▸ **The problem**: Among the entries below, please show each line that carries the word "computer".

▸ **Data entries**:
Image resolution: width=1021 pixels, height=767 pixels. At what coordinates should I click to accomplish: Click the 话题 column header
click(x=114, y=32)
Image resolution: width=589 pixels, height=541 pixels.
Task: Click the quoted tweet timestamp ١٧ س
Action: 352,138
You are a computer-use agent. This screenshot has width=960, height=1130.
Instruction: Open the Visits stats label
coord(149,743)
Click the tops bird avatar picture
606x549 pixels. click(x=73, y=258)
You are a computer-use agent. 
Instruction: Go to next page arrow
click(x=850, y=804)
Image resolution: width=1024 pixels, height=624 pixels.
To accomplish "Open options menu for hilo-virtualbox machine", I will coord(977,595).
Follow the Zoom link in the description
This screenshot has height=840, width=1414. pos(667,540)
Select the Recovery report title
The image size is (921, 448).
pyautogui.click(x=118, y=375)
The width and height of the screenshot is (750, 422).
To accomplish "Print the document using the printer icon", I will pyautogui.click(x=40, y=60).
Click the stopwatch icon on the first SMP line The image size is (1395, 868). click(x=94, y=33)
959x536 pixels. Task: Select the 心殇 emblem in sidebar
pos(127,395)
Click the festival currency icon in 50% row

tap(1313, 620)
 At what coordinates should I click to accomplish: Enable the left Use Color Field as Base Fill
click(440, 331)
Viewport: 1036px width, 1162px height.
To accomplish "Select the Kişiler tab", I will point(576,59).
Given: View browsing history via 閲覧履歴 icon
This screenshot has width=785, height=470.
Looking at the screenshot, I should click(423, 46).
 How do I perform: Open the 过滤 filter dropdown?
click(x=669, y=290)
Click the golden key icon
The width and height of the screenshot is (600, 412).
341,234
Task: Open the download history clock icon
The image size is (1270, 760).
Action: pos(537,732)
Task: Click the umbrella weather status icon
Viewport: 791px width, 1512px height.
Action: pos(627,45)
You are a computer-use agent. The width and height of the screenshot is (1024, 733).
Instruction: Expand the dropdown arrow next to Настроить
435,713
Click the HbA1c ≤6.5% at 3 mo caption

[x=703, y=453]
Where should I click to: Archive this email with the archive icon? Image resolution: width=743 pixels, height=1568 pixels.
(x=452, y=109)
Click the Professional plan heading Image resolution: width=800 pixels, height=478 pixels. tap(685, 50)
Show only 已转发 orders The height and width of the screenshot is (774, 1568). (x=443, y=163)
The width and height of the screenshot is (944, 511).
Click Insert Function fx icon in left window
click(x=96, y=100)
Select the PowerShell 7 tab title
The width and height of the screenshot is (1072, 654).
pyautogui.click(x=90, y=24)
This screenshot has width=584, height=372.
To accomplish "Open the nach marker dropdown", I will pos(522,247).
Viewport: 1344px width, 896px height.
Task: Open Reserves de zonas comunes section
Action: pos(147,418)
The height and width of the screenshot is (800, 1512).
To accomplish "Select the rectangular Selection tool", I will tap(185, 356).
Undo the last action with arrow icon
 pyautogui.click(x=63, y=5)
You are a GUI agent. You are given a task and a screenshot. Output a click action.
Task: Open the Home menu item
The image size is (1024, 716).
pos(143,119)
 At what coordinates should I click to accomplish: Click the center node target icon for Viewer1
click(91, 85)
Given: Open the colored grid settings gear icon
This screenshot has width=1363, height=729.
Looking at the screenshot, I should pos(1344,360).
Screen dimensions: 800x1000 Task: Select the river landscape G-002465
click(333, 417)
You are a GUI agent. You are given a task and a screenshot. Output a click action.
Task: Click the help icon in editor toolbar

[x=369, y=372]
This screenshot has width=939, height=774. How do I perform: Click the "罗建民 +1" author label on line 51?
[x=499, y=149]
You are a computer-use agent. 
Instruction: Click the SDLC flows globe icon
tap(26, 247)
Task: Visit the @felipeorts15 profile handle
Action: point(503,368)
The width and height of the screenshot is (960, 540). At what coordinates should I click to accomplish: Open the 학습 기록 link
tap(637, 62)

▸ **Answer section**:
You are a computer-use agent. This screenshot has width=960, height=1130.
You are a computer-use agent. 
You are a computer-use agent. The width and height of the screenshot is (1024, 733).
You are a computer-use agent. 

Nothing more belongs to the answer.